Regarding storage, don't we have even scratch or tmp on compute nodes ?
- The compute nodes have tmp storage, the tmp storage resides in memory. So it eats from the CPU-attached RAM for your job. There are no physical disks. Most storage is provided by the different parallel filesystems (see also: https://docs.lumi-supercomputer.eu/storage/)
- There is a scratch, but it is not local. It is on a shared file system (so you see your files on all nodes) which comes with a different performance profile from a local disk. Basically, it is not very good ar working with lots of small files but can be extremely fast, much faster than any local disk, if you work with big files.
  
  For AI it means that it is important to think about how you store your data. Dumping a dataset as tons of small files is a very bad idea on a supercomputer. There will be more about this in this course, and there is more information in the LUMI AI guide also.
Is this tmp/ on node cleaned when my job is finished?
- Yes.
What is the difference between Object storage in Lustre and LUMI-O?
- There is a lecture about this in the regular intro course.
  
  Lustre is not an object storage system. Object server is just a terminology that is used in Lustre for the servers that store parts of a file, that are sometimes called objects.
I have exactly that question with thousands (4000-5000) of small image files (in test, train, valid -folders) for object detection model training. I also have a script that uses Ultralytics YOLO, for training, and ultralytics package is not installed in the LUMI.
- You have to think about data formats in which you can store multiple images in a single file. There are plenty of those and the AI guide contains some information. Some of it will also be discussed in the course.
Ah, I get it, I could combine multiple images into one image, and have a script to separate them on runtime?
- You don't need to manually merge images, you can use file formats like hdf5 or squashfs that can store multiple images in a single file, see this chapter in the LUMI AI Guide
  
  There are also libraries that can read directly from, e.g., zip files. Another example is the MNIST dataset in the version that is shown in the PyTorch page in the "LUMI Software Library that comes as just 4 files: 2 files with labels and 2 files with data, and used directly by the training scripts.
I have a 35 gb embedding data. Just one file. But it exceeded the limits.

(Some discussion deleted)
- You cannot use the web interface to upload such big files to LUMI. If you use the web interface, you first upload to a web server that then uploads to LUMI, and that web interface has finite capacity. You should use proper tools as we discuss in the regular intro course, sections"Getting Access" and "LUMI-O Object Storage" (As LUMI-O is often the highest performance way of transfering big files, but for 35 GB sftp should be fine)
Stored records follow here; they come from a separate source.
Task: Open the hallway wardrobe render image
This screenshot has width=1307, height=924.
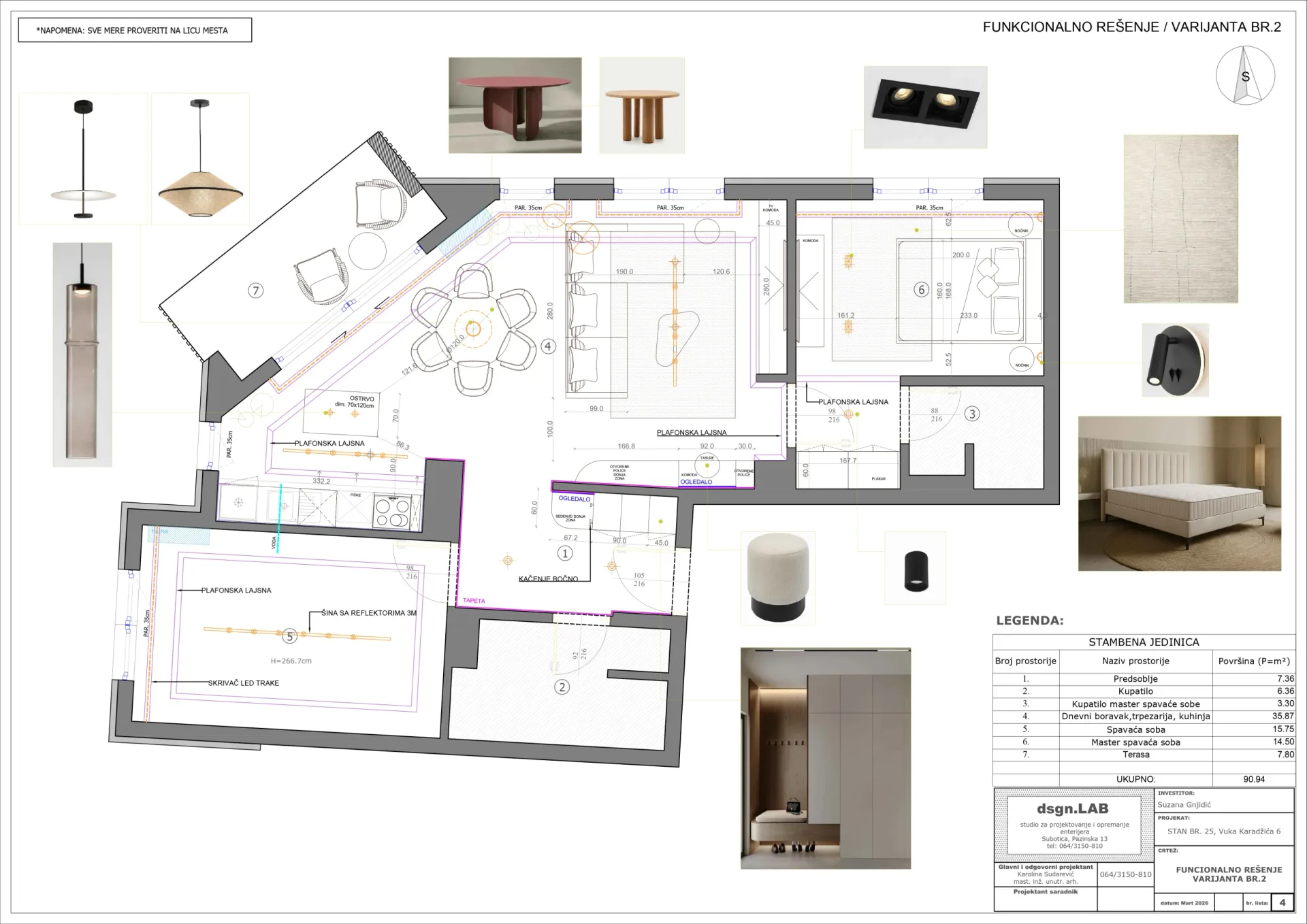Action: (x=826, y=758)
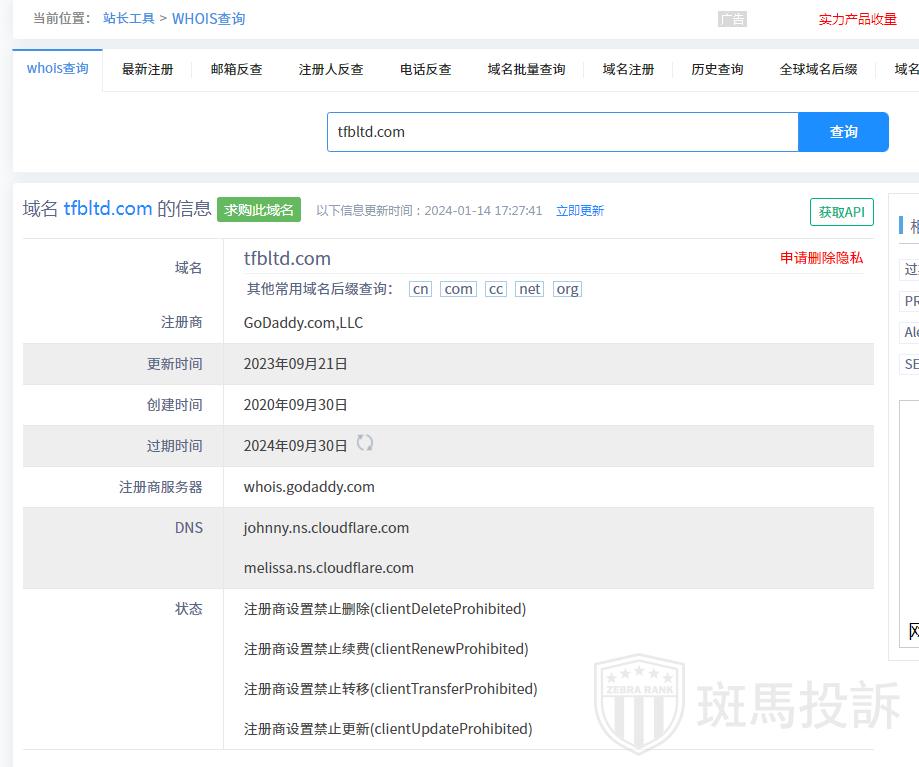Switch to the 邮箱反查 tab
Image resolution: width=919 pixels, height=767 pixels.
[236, 69]
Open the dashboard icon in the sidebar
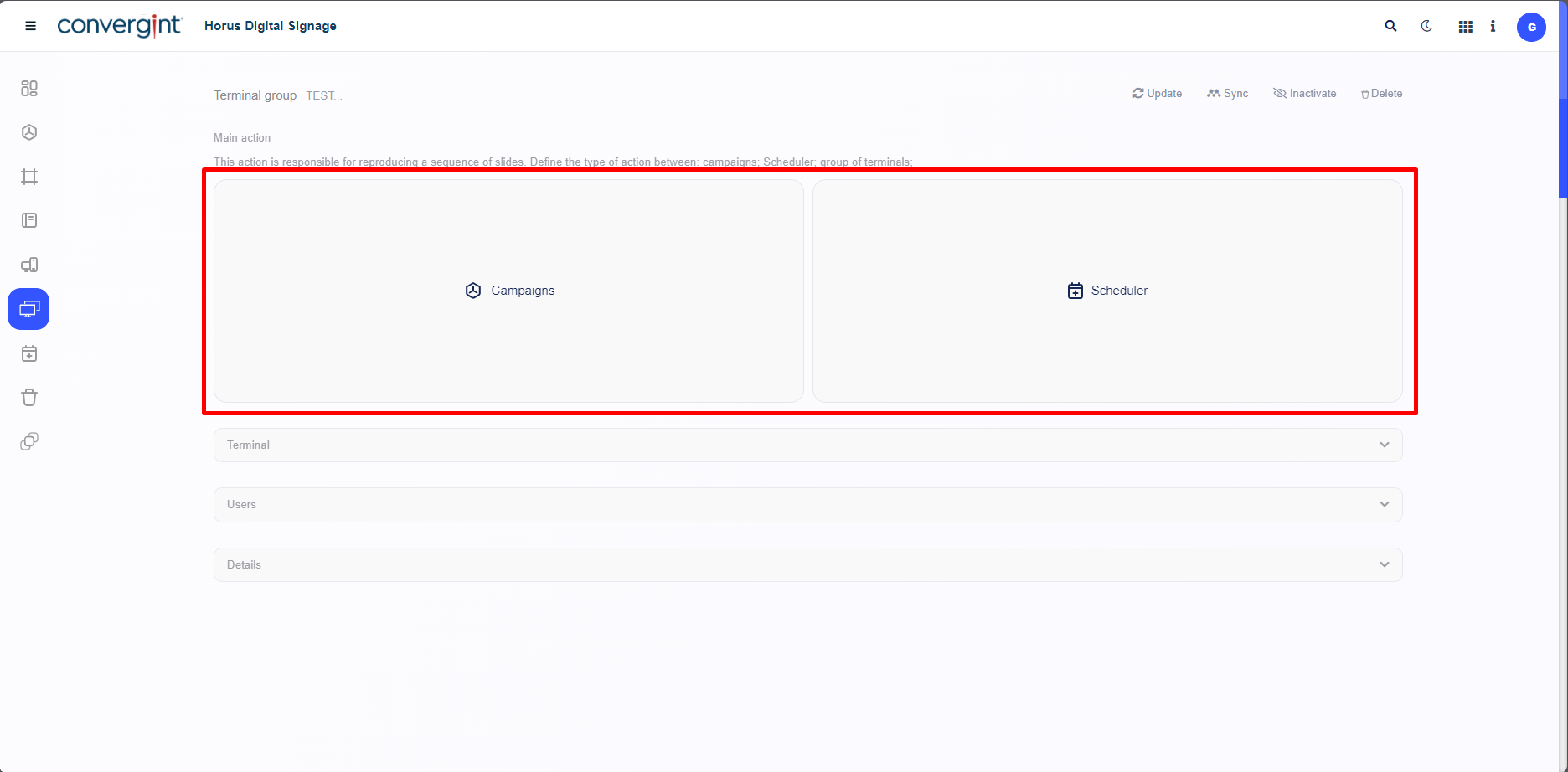 coord(29,88)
Is it possible to run Tensorflow based training as well?
- There are containers that have TF installed and you can also create your own. PyTorch tends to be better supported. It is not used a lot on LUMI so we have less experience and the containers are not as often updated.
Thank you!
- You can install Tensorflow via pip. Instead of pip install tensorflow you do pip install tensorflow-rocm. How to install python packages properly will be covered in lecture 6 & 7. You can also look for the tensorflow + ROCm versions in the TensorFlow on ROCm AMD GitHub. So you could for example install tensorflow-rocm=2.14.0.600. This would use tensorflow 2.14.0 with ROCm 6.0.0.
How are quotas for projects determined? Is there a priority system?
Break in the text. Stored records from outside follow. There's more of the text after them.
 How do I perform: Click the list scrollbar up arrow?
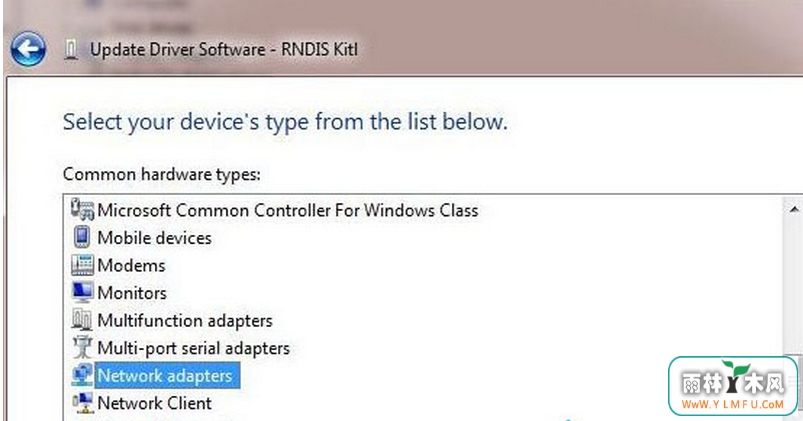tap(794, 209)
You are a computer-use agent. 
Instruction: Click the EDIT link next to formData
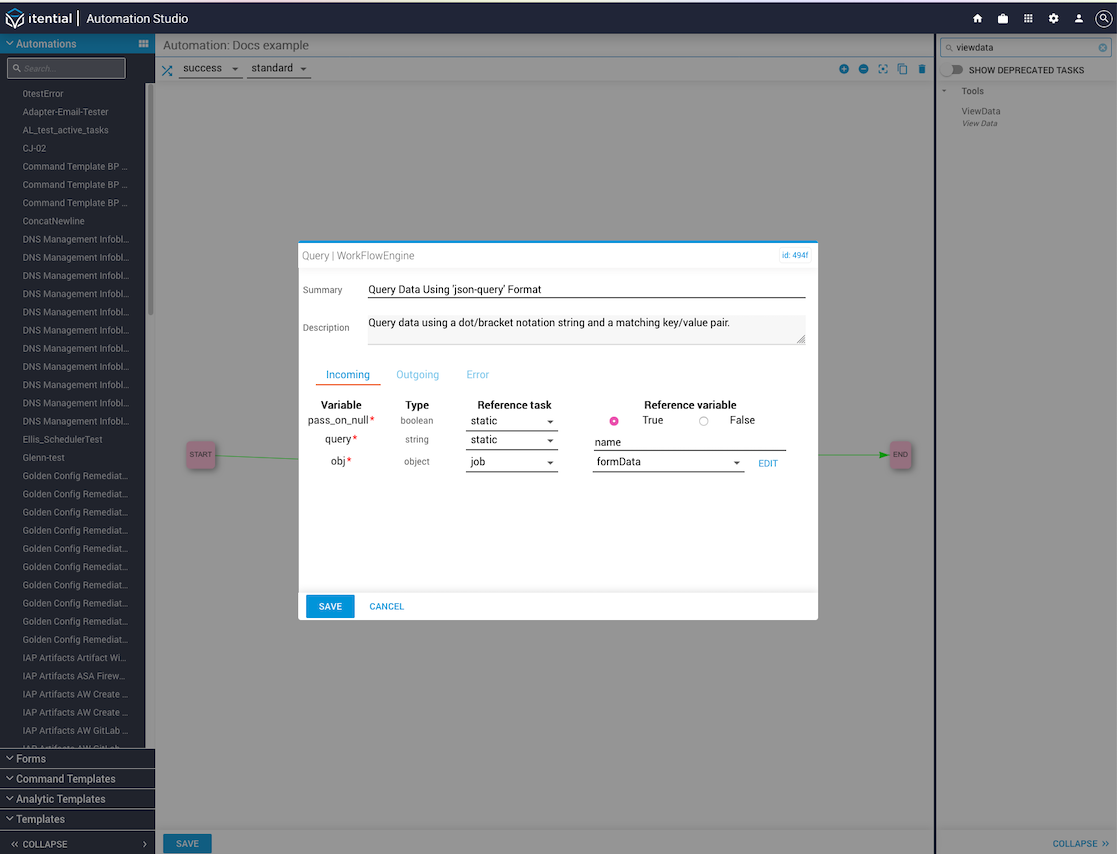767,464
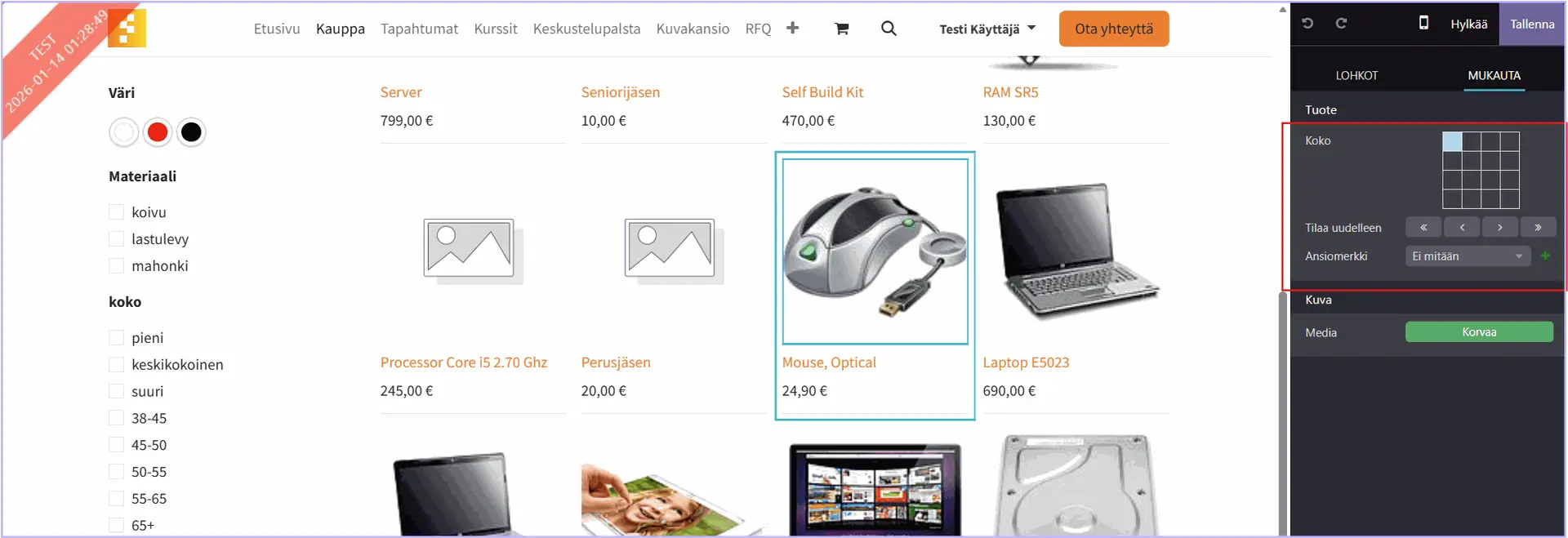Click the undo arrow in editor toolbar

tap(1307, 24)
- What quotas do you mean and what priority? For storage we use standard quotas, if you have a valid reason you can send a request to LUST to increase the quota within certain limits. You can find the standard limits and the possible extensions in our documentation: https://docs.lumi-supercomputer.eu/storage/#lumi-network-file-system-disk-storage-areas.
Thank you. I meant for the number of running hours in the cluster. For example, if I submit too many jobs, consuming many computation hours, at what point would I be stopped? How could I see this limit and if it is attached to the project or determined in another way?
- There are ]some commands on LUMI you can run to check the budget you have available for your projects](https://docs.lumi-supercomputer.eu/runjobs/lumi_env/billing/). This page also explains how the billing is computed. When you run out of billing units, you cannot submit jobs anymore.
- For the jobs: There are limits to how many jobs you can submit simultaneously. There is also a fair share mechanism that will lower your priority if you got a lot of CPU time in recent days. And you get a number of compute hours allocated to your project. There might be more in this course, or there is the Slurm session in our regular intro course for all users. And of course in the LUMI documentation.
  
  And it is up to your resource allocator to decide how many compute hours you get (CPU or GPU). Each participating country and EuroHPC have their own system to do that. Each of them got a number of CPU hours, GPU hours and storage billing units to distribute among their users.